Helping parents select and serve more healthful foods at home proved fairly simple, Fanburg said. But as the children and their parents grew more knowledgeable and motivated, it became clear that dietary changes had to occur outside the home as well.
“We often heard ‘I can’t eat school lunch and keep to this healthy diet,’” Fanburg said. That spurred the group to recruit school nutrition staff members such as Mailhot and Carroll and their colleagues at numerous other schools along the Down East coast.
“Most food directors tend to serve healthy foods,” Fanburg said, “but many have no formal training whatsoever.”

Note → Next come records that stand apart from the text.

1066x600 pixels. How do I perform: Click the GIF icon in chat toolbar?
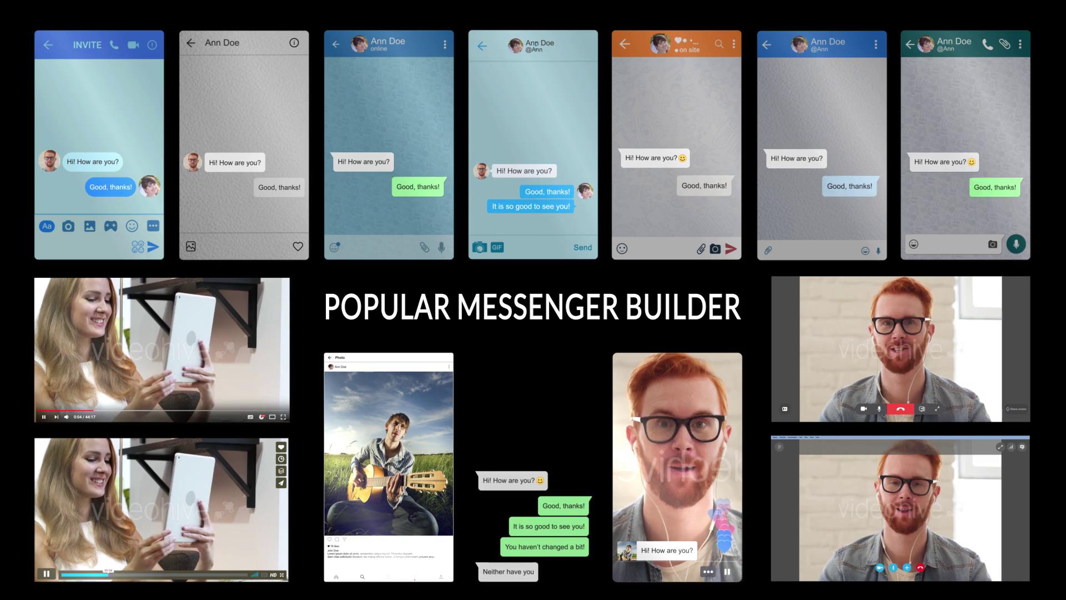click(x=497, y=248)
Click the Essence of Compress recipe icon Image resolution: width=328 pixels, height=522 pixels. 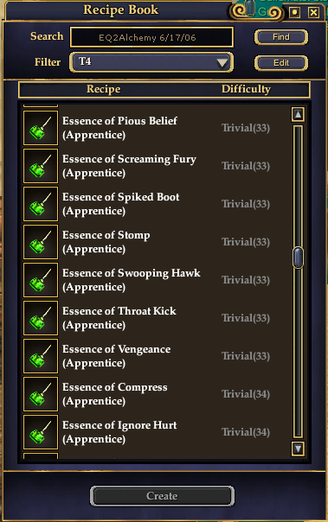41,394
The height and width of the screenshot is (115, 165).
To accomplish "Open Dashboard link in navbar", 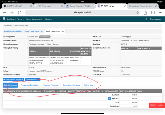I will (x=11, y=19).
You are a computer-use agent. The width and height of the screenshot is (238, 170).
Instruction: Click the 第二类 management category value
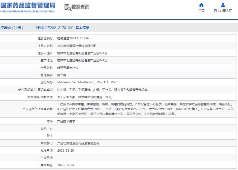point(62,75)
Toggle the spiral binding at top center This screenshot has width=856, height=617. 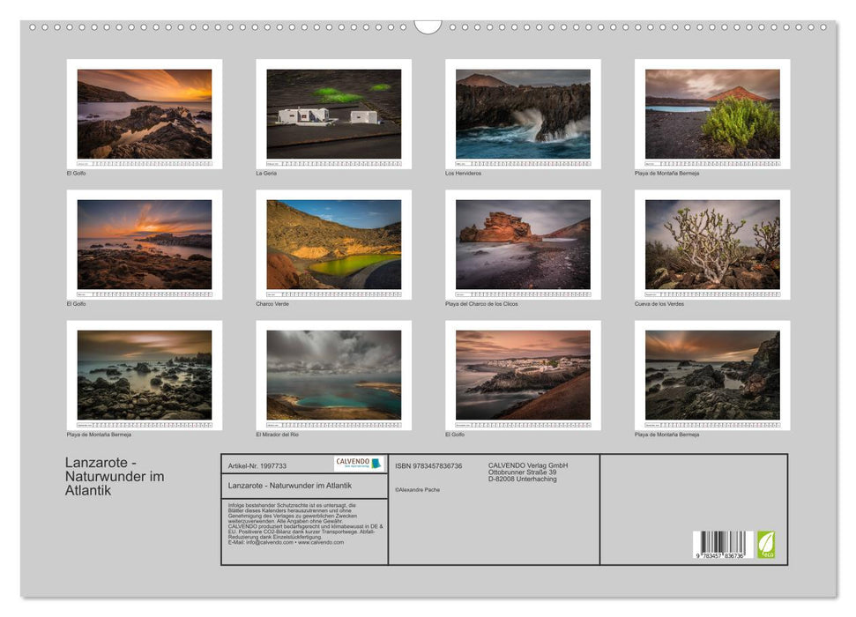(428, 26)
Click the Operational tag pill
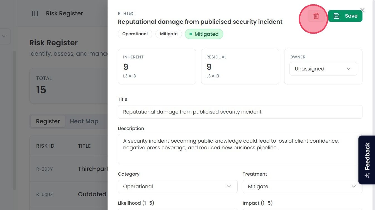Viewport: 375px width, 210px height. tap(135, 34)
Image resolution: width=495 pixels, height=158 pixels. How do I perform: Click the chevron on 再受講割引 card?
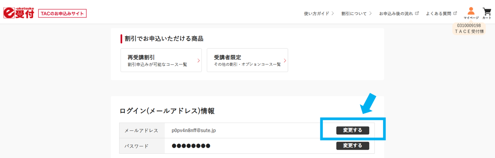coord(198,60)
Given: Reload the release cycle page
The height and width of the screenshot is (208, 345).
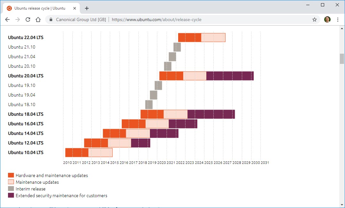Looking at the screenshot, I should (28, 19).
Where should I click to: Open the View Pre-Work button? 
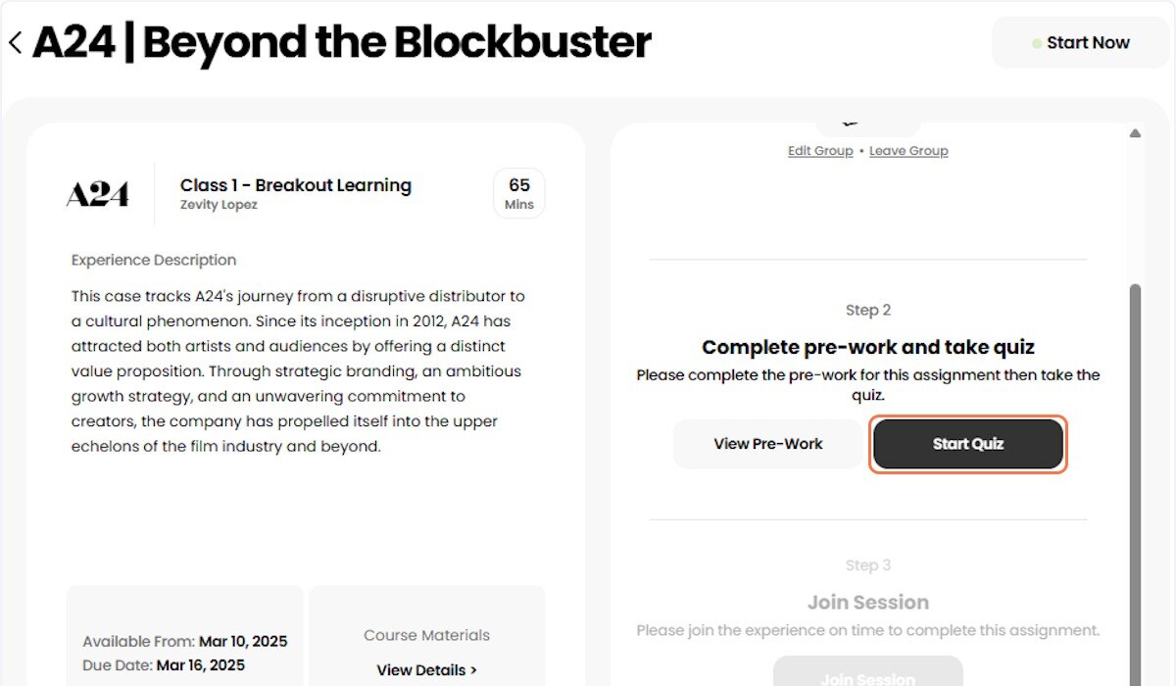tap(768, 444)
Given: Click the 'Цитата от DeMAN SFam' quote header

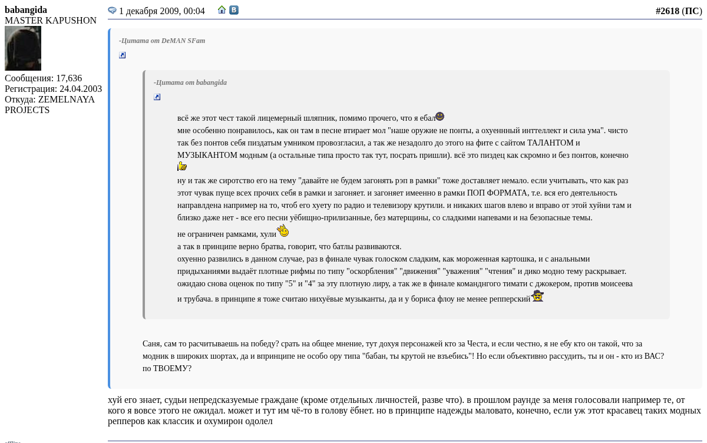Looking at the screenshot, I should (162, 41).
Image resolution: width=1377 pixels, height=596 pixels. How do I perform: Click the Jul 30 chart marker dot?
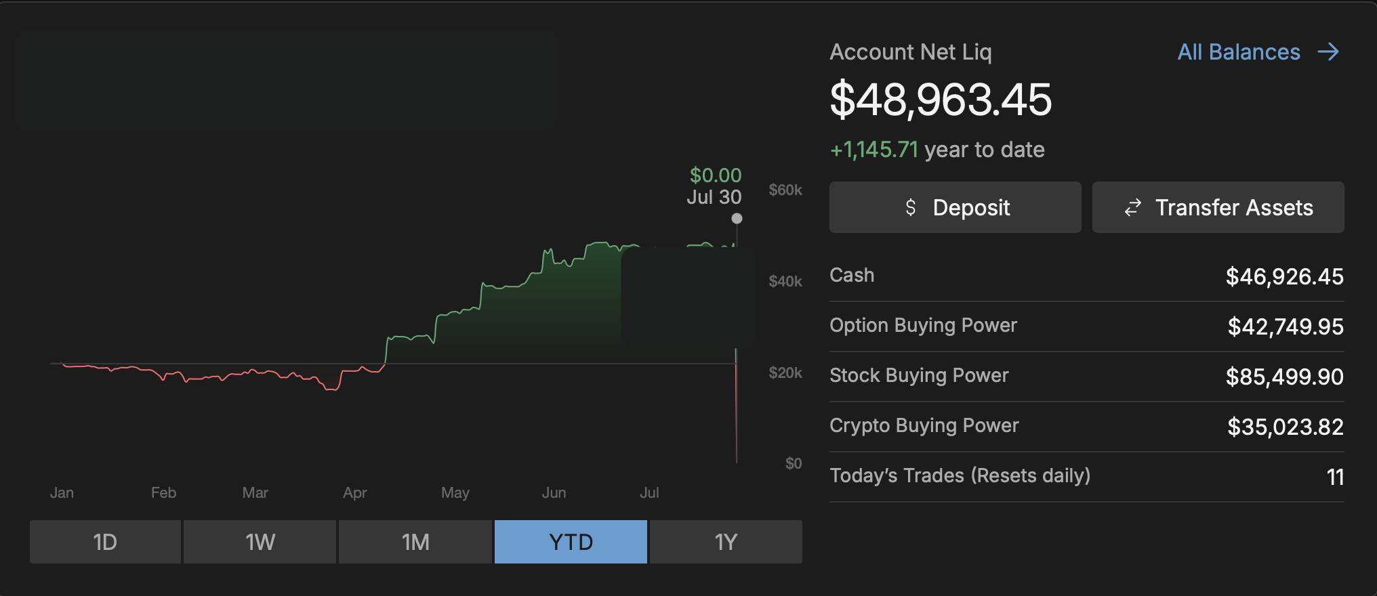[737, 218]
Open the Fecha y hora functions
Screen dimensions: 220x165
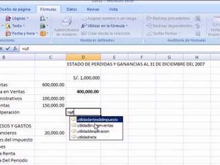point(22,33)
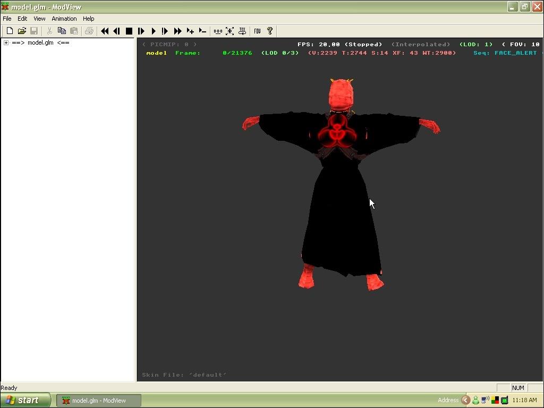Viewport: 544px width, 408px height.
Task: Click the FOV toolbar button
Action: [257, 31]
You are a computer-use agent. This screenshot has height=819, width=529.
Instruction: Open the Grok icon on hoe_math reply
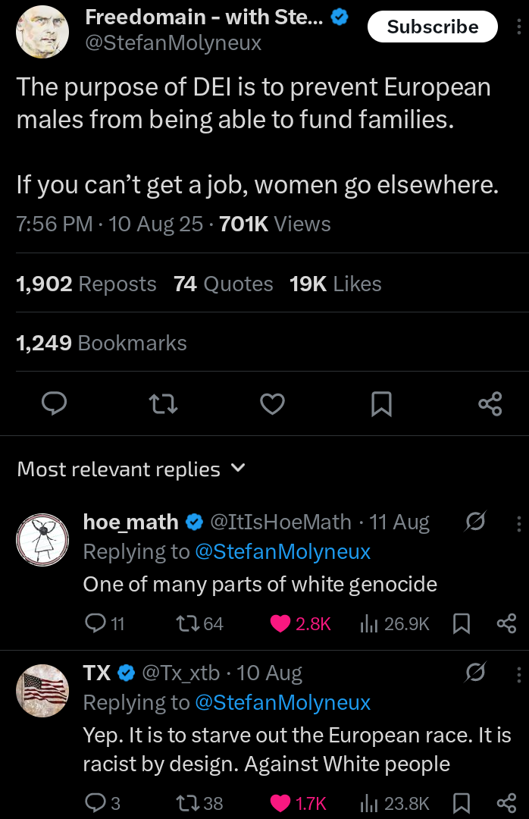[x=475, y=521]
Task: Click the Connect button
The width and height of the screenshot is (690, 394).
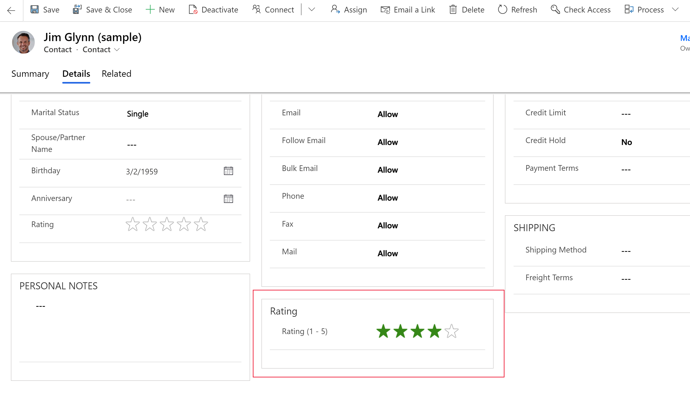Action: pos(280,9)
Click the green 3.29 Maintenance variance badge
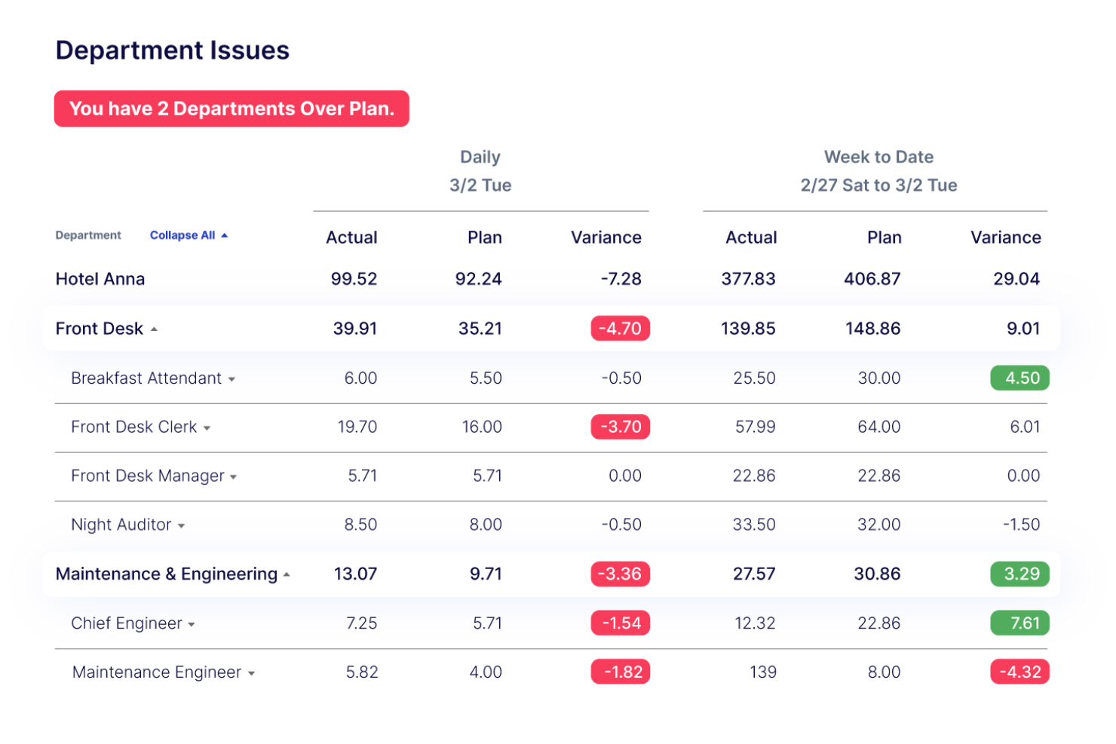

In November, 15 schools in the Down East region sent food service staff to a daylong workshop in Ellsworth to learn how to align lunch and breakfast offerings with classroom curriculums in health, science and other subject areas. They also brainstormed ways to involve students directly in the preparation of foods, through activities such as those in Mailhot’s kitchen, as well as culinary clubs, “tasting tables” with unusual offerings, an emphasis on locally produced foods and other activities.
Walter Beesley, an education specialist with the state Department of Education, said Monday that schools throughout the state are revamping their food programs.
“People know more than they used to about nutrition,” he said. “Even kids know more than they used to.” While the federal Department of Agriculture sets the nutritional guidelines for federally subsidized school nutrition programs, Beesley said, schools have quite a bit of latitude in designing meal options that fall within those guidelines.
New this year, he said, is a federal grant to help schools increase the amount of fresh fruits and vegetables served to students outside of the regular meal programs. Fifty Maine schools are participating, sharing a total of $662,000 to get carrot and celery sticks, green pepper wedges, apple slices and other minimally prepared produce into the hands and bellies of Maine schoolchildren. The program, included in the massive farm bill passed in 2008, is expected to be renewed indefinitely, with more money available to states each year, according to Beesley.
The state Education Department also is working to connect Maine schools to local farms, fostering a mutually beneficial arrangement that promotes fresher foods in schools while supporting Maine’s farm economy, Beesley said.
‘The Mustang Cafe’
At Mount Desert Elementary, the sunny lunchroom is dubbed “The Mustang Cafe” and feels less like a school cafeteria than a casual bistro. At lunch, students select from an attractive presentation of fresh fruits and vegetables, low-fat dairy products, whole-grain breads and lean meats. Their trays get the once-over from Mailhot or Carroll — too many carbohydrates, not enough fruit, or no protein, and they’re sent back to the a la carte table.
“My attitude is this,” Mailhot said, eyeballing a young student’s selections. “You have a chance to make healthy choices about what you want to eat, or we can just go back to me just sloppin’ it on your plate.”
Some students do choose the main entree over the a la carte choices. Recently it was roasted root vegetables — most locally grown — and crunchy chicken breasts, a combination designed to meet USDA guidelines. Lunchtime desserts are offered just twice a week, and typically consist of fresh fruits with a bit of granola and a dollop of sweetened yogurt.
Some students bring their own lunches, but Mailhot said she thinks the heightened nutritional awareness at the school is reflected even in the lunches brought from home.
A recent decision to remove pure apple juice from the beverage selection drew some student protests, she said. But once she explained that the sugary juice is loaded with calories and offers little nutritional value, she said, there wasn’t much pushback.
“I mean, if I knew something isn’t good for you,” Mailhot asked one of her helpers, an unrepentant apple juice aficionado, “what would you think of me if I just kept serving it?”